At the time, Jarrod, who had relocated to Nashville from his long-time base in Portland, was receiving major airplay in the US and in Europe on his remake of the Isley Brothers' Seventies classic “Footsteps In The Dark”, which followed his 2020 sophomore album “Be The Change”.
That album, released six years after his self-titled debut, made its mark immediately, with entries at #1 on Amazon’s Jazz Albums chart and at #2 on Billboard magazine’s Contemporary Jazz Albums chart.
For singer/songwriter/keyboard player Lawson, who had previously worked as a stone mason and piano tuner, the appreciation of his music in his native US was particularly gratifying, since his breakthrough in 2014 had been primarily in Europe, where in a whirlwind couple of years he played festival, club and concert dates in 15 countries, including the North Sea Jazz Festival, London Jazz Festival and the world renowned Ronnie Scott’s Club, as well as powering his way into the Dutch Top 40 Albums chart.
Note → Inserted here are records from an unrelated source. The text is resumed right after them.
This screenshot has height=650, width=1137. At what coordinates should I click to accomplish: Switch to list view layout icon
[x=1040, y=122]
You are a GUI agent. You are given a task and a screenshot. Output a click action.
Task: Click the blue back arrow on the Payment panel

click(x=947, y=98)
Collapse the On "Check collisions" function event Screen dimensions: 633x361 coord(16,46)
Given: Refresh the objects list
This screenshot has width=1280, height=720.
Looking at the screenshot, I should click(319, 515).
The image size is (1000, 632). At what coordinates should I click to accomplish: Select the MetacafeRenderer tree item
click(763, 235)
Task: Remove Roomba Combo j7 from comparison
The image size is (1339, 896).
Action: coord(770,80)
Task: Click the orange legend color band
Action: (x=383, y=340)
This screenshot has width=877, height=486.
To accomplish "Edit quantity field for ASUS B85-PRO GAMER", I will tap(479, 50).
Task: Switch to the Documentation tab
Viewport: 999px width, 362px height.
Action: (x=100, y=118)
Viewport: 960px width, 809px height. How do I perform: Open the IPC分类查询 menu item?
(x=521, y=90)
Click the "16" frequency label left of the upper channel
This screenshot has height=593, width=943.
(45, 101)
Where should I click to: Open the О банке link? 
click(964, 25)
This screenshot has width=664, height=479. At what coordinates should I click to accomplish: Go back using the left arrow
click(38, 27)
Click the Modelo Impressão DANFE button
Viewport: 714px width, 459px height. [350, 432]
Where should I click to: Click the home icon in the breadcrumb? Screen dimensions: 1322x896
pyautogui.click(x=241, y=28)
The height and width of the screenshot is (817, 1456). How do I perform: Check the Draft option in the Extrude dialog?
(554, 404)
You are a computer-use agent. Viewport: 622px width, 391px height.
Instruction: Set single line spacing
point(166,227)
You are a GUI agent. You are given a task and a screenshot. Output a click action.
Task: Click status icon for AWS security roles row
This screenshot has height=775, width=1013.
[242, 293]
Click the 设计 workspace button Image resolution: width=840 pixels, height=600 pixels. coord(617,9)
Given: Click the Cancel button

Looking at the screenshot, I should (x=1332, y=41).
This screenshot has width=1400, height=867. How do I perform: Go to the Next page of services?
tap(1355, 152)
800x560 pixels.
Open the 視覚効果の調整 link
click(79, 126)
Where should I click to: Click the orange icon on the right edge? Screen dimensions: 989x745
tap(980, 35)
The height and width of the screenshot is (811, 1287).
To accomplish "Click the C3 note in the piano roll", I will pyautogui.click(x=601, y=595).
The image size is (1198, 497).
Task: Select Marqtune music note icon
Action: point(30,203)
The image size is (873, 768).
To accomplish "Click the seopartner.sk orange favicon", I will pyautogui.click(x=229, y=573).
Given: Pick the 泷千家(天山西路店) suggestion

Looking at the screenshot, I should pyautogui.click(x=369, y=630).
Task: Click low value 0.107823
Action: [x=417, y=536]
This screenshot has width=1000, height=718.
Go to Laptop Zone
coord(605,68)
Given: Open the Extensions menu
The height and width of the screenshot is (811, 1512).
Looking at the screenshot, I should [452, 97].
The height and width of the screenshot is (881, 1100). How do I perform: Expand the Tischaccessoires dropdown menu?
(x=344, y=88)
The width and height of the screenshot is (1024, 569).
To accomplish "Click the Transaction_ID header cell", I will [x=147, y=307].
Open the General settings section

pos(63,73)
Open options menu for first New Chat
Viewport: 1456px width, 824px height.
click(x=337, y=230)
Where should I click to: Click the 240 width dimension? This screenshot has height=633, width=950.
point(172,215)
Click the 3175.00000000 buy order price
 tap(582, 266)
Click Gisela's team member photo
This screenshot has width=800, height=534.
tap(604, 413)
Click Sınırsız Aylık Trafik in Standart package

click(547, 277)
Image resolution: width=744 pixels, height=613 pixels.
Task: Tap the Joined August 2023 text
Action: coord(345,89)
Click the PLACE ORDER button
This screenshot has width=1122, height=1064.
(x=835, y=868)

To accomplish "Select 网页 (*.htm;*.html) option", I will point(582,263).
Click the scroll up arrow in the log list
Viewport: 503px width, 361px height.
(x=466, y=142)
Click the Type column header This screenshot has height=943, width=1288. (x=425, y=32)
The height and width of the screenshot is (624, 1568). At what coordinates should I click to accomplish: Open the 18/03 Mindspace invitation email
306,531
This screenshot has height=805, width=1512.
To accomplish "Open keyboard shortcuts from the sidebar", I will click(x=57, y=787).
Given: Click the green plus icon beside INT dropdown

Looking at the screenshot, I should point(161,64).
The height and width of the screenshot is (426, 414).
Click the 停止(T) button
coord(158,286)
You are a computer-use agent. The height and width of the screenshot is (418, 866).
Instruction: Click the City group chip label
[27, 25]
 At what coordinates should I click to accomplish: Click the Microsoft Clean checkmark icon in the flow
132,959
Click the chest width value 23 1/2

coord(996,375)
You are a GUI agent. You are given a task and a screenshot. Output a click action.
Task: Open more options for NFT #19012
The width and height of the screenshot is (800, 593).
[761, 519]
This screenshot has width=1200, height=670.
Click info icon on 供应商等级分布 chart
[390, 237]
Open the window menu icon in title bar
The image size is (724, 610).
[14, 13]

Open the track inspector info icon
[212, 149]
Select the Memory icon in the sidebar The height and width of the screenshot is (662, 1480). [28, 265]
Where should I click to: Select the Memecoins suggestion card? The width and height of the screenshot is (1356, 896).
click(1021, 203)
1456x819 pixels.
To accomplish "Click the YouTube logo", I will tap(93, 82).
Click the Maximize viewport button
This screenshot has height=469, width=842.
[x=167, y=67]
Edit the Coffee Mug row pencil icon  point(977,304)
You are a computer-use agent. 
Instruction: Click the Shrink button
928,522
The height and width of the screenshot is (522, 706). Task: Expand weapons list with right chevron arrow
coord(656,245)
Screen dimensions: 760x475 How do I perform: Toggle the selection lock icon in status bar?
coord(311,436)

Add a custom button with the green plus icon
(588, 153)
He has since performed around the world in Tokyo, Beijing, Melbourne, and at Indonesia’s Java Jazz festival. In the US, he has played many of the leading jazz venues from New York to Seattle.
The “Be The Change” album saw Lawson accompanied by a talented band that benefited from the rhythmic presence of Grammy-nominated percussionist Sammy Figueroa.
The album is a beautiful, restrained, dreamy mix of love songs, irrelevance, and social commentary. Describing the album as “a masterpiece”, SoulTracks.com hailed the title track as “an instant classic that would have fit just as comfortably in 1970 as it does in 2020”.
Lawson’s trademark layered harmonies and vocal phrasing, his jazz fusion arrangements, and his stunning keyboard skills are in evidence throughout, notably on the title track “Be The Change”, “Universal Chord”, and “How Long”. On the intimate "I’ll Be Your Radio,” he was joined by Amber Navran and her fellow members of Los Angeles alternative R&B trio Moonchild. One critic described it as “a match made in harmony heaven”.
And now in 2024, Lawson has come up with an exciting new collaboration with fast-rising Los Angeles vocalist Raquel Rodriguez, on a beautiful retro soul jam “Next Move”. The track had its origins in a two-day recording/writing session that he had with Rodriguez and Sam Brawner at their Blue Dream Studios in 2018. Andris Mattson from Moonchild was also in town and joined in the session.
Nothing from that session found its way onto record right away, but Jarrod says, “the bones of the track which eventually became ‘Next Move’ haunted me above and beyond the others, and while starting to work on my third album, I decided to resuscitate that rough idea. So we got to work, refining and shaping the song, and voila, six years later, ‘Next Move’ became a thing”.